-- EXERCISE TEXT --
━━━━━━━━━━━━━━━━━━━━
The Food and Agriculture Organization (FAO) Expert Consultation of Revision of FAO Methodologies of Crop Water Requirements standardized the types and characteristics of the vegetated surface based on the previous PET definition. The definition of vegetated surface was assumed to be a hypothetical reference crop with a crop height of 0.12 m, a fixed surface resistance of 70 s m⁻¹ and albedo of 0.23 [50]. The daily potential evapotranspiration (PET, mm/day) estimated by the Penman–Monteith equation (PM) is:

$$\mathrm{PET}=\frac{0.408\Delta \left(R_n-G \right)+\gamma \frac{900}{T_{mean}+273.3}{u}_2\left(e_s-e_a\right)}{\Delta +\gamma \left(1+0.34\right)u_2}$$

(1)

where: R_n is the net radiation at the crop surface (MJ m⁻² day⁻¹); G is the soil heat flux density (MJ m⁻² day⁻¹), which is assumed to be zero as the magnitude of G, in this case, is relatively small; T_mean is the mean daily air temperature (°C); u₂ is the wind speed at 2 m height (m s⁻¹); e_s is the saturation vapor pressure (kPa); e_a is the actual vapor pressure (kPa); e_s − e_a is the vapor pressure deficit (kPa); Δ is the slope of the relationship between saturation vapor pressure and mean daily air temperature (kPa °C⁻¹); γ is the psychrometric constant which depends on the altitude of each location (kPa °C⁻¹).

Saturation vapor pressure is related to air temperature and can be calculated from air temperature. The relationship is expressed in Equation (2), in which: e_s is the mean of the saturation vapor pressure at T_max and T_min; e_a was calculated by multiplying the average values of the saturation vapor pressure at T_max and T_min by the mean daily relative humidity. The FAO recommendation is to calculate the actual vapor pressure by taking the average the product of vapor pressure at the higher temperature and daily low humidity and the product of vapor pressure at the lower temperature and the daily high humidity. However, only the mean relative humidity is available from the CMADS datasets, and in the case of missing maximum and minimum relative humidity, Equation (4) was used.

$$e_{\left(T\right) }=0.6108exp\left(\frac{17.27T}{T+237.3}\right)$$

(2)

$$e_s=\frac{e_{(T_{min) }}+e_{(T_{max)}}}{2}$$

(3)
━━━━━━━━━━━━━━━━━━━━
-- DIRECTIONS --
Condense the paragraph of the evapotranspiration text that begins "The Food and Agriculture Organization (FAO) Expert Consultation" into a short bulleted list that keeps its main facts.

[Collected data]
━━━━━━━━━━━━━━━━━━━━
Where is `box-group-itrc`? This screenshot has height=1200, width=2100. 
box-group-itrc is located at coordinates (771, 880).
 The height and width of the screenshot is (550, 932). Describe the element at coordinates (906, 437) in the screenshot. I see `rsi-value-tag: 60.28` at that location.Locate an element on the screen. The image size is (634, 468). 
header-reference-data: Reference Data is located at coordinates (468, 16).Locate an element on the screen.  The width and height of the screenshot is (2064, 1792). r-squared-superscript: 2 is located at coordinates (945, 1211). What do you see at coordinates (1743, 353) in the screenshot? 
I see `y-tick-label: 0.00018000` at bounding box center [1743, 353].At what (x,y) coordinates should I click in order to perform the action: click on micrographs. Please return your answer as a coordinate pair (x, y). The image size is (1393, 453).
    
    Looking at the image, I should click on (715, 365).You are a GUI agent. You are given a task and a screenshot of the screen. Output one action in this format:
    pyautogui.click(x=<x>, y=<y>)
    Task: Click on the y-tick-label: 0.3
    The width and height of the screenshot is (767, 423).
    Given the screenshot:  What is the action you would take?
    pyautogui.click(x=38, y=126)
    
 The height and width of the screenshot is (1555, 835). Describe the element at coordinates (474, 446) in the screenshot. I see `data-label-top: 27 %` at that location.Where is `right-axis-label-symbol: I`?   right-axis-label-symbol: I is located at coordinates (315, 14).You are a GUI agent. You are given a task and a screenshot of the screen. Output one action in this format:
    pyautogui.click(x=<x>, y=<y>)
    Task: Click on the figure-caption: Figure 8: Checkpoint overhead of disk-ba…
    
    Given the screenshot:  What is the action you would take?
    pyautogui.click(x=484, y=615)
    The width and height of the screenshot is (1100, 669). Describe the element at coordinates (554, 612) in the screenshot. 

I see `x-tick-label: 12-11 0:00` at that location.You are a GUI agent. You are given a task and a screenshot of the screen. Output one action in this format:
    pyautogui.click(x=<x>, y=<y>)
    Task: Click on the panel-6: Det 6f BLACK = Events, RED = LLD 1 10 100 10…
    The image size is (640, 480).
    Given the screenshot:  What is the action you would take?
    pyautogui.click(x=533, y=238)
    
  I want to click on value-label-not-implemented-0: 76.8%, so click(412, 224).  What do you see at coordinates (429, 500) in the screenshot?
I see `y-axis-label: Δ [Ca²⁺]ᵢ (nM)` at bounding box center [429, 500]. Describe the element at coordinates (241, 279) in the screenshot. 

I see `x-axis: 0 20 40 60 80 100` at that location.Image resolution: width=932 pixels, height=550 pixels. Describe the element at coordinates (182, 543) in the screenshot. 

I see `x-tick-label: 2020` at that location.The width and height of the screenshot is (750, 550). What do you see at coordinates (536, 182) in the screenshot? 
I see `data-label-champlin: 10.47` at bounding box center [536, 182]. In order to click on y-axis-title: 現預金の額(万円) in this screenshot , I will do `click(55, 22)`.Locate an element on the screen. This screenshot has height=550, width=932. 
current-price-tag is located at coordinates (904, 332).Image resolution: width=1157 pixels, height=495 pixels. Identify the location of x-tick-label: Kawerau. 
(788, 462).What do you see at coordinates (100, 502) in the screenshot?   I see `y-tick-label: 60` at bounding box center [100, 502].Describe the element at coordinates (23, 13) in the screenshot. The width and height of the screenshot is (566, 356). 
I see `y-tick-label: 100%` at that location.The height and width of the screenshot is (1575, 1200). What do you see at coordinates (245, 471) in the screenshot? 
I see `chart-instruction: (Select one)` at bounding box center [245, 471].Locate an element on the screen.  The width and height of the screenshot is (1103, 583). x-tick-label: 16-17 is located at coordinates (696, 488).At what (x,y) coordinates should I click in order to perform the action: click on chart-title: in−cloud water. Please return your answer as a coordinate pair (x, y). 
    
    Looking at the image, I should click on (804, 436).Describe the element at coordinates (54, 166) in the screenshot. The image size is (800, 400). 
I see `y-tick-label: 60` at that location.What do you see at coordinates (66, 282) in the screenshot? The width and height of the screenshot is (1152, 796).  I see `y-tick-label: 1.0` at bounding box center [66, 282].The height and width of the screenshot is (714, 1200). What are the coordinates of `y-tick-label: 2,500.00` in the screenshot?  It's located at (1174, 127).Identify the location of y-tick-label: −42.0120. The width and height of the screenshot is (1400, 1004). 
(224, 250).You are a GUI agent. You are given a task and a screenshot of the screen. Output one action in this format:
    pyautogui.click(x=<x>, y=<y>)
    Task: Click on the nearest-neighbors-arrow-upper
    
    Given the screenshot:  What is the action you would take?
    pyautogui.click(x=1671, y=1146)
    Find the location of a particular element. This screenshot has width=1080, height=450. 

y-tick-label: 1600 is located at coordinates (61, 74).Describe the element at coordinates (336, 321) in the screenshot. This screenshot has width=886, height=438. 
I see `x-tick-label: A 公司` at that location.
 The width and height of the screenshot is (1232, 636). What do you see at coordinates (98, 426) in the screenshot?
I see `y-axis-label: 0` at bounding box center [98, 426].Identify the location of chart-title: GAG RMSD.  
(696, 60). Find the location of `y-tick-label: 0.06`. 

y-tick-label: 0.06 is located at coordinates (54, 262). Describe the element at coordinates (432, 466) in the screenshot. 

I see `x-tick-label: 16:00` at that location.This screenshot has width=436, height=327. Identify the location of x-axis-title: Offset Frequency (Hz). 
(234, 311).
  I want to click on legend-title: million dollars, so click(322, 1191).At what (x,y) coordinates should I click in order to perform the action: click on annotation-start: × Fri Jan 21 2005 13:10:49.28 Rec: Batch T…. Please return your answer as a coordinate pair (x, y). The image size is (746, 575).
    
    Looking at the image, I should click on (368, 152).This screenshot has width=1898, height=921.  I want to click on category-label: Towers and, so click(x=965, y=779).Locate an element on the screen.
━━━━━━━━━━━━━━━━━━━━
-- ANSWER BOX --
- The FAO Expert Consultation on Revision of FAO Methodologies of Crop Water Requirements standardized the types and characteristics of the vegetated surface, based on the previous PET definition.
- The vegetated surface is a hypothetical reference crop:
  - crop height: 0.12 m
  - fixed surface resistance: 70 s m⁻¹
  - albedo: 0.23
- Daily potential evapotranspiration (PET, mm/day) is estimated with the Penman–Monteith equation (PM).